■ **Work to complete**
Nothing but the lines from the one containing "Given: Dismiss the comment posted 前天08:52" through the end of the entries below should appear in your answer, transcribed exactly; please drop the pictures.

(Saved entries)
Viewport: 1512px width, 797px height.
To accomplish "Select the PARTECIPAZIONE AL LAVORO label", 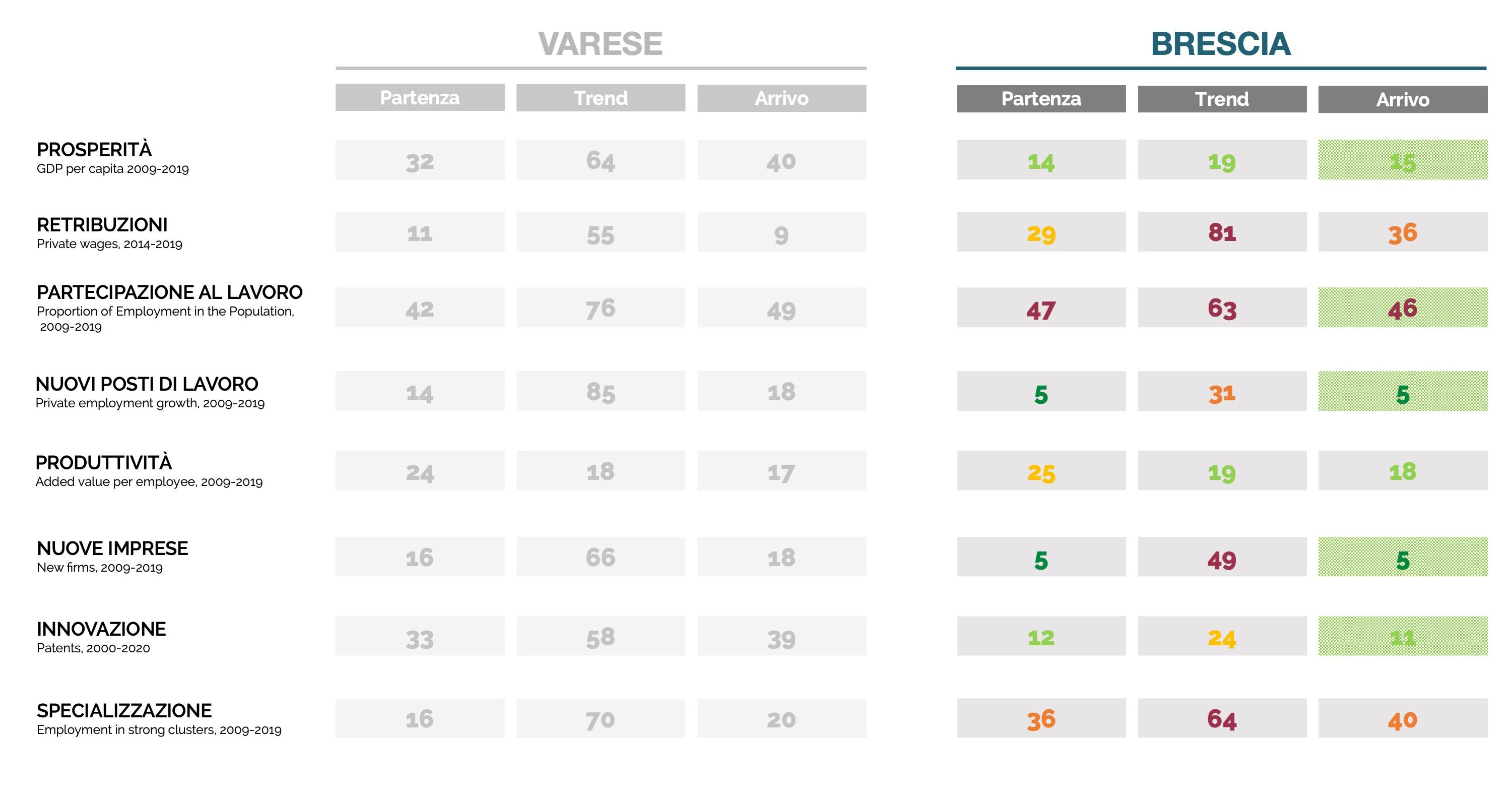I will pos(170,292).
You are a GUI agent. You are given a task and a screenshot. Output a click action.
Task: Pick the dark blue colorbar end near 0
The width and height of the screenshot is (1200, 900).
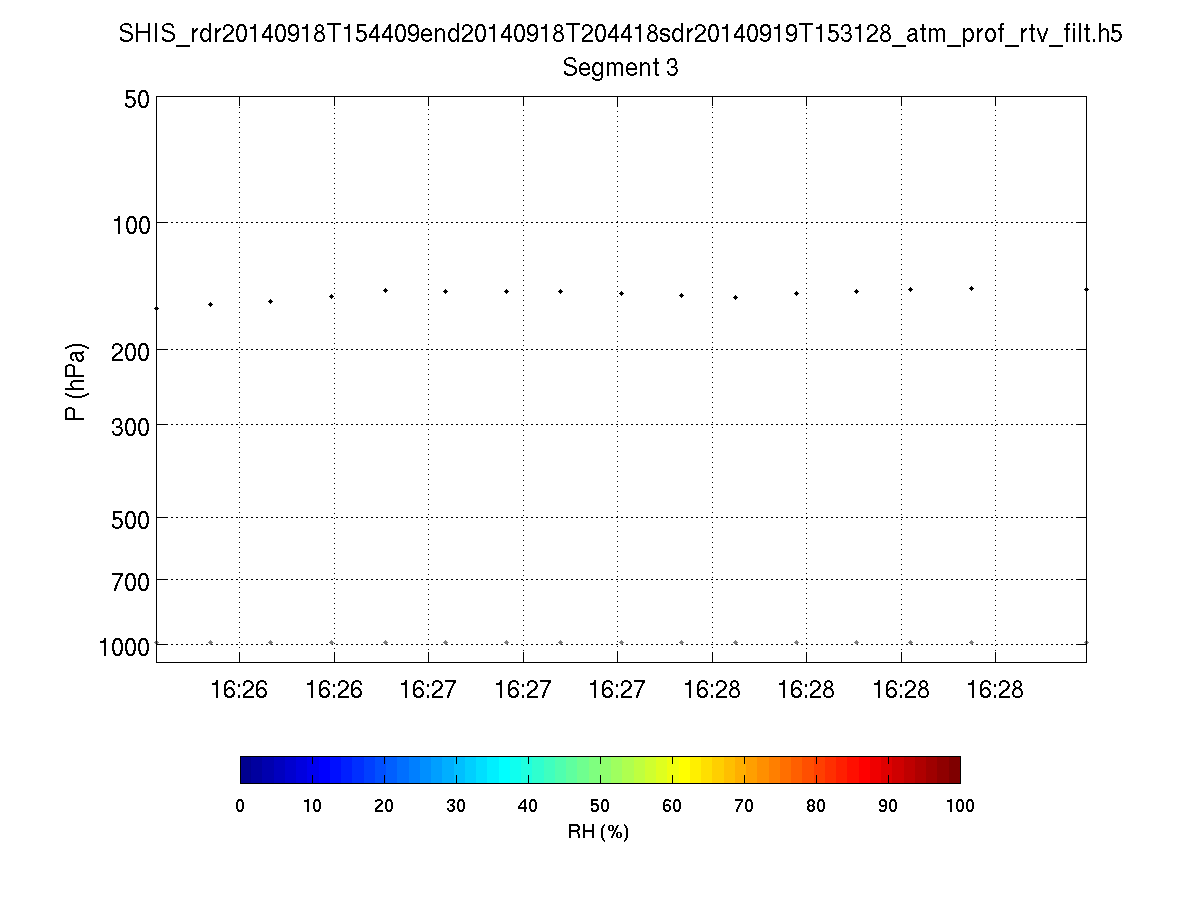246,769
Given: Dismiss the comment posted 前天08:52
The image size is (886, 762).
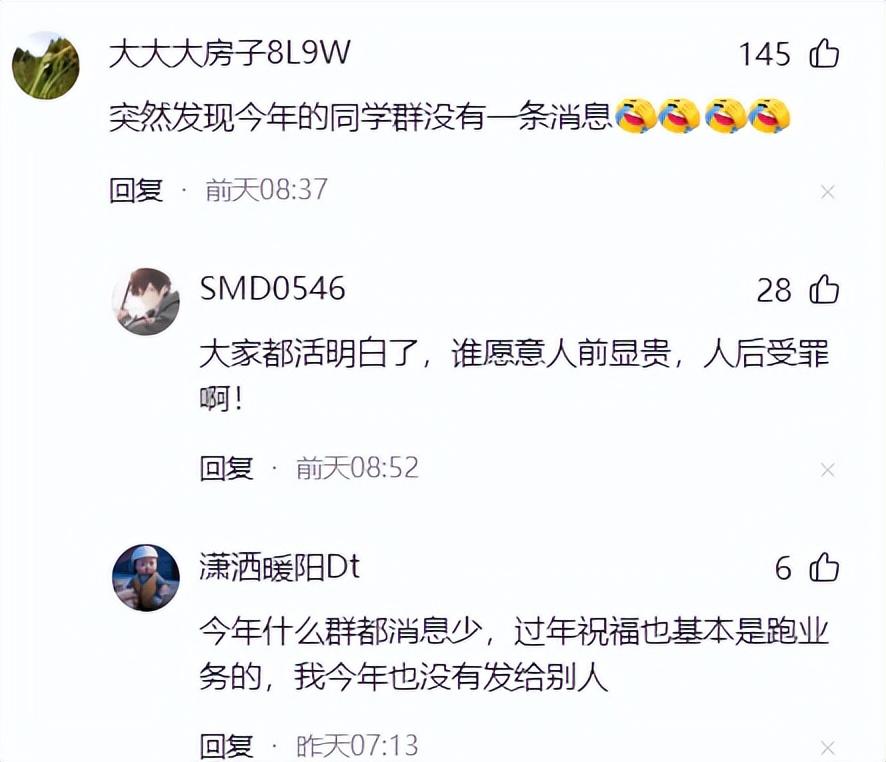Looking at the screenshot, I should point(828,469).
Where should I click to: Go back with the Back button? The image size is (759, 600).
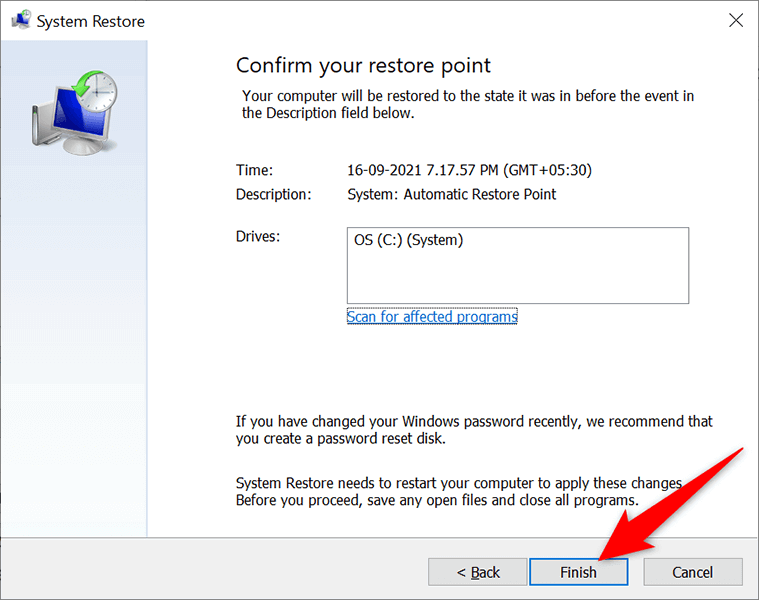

■ **Finished exercise**
Given: Dismiss the comment posted 前天08:52
The image size is (886, 762).
Looking at the screenshot, I should point(828,469).
Where should I click to: Go back with the Back button? The image size is (759, 600).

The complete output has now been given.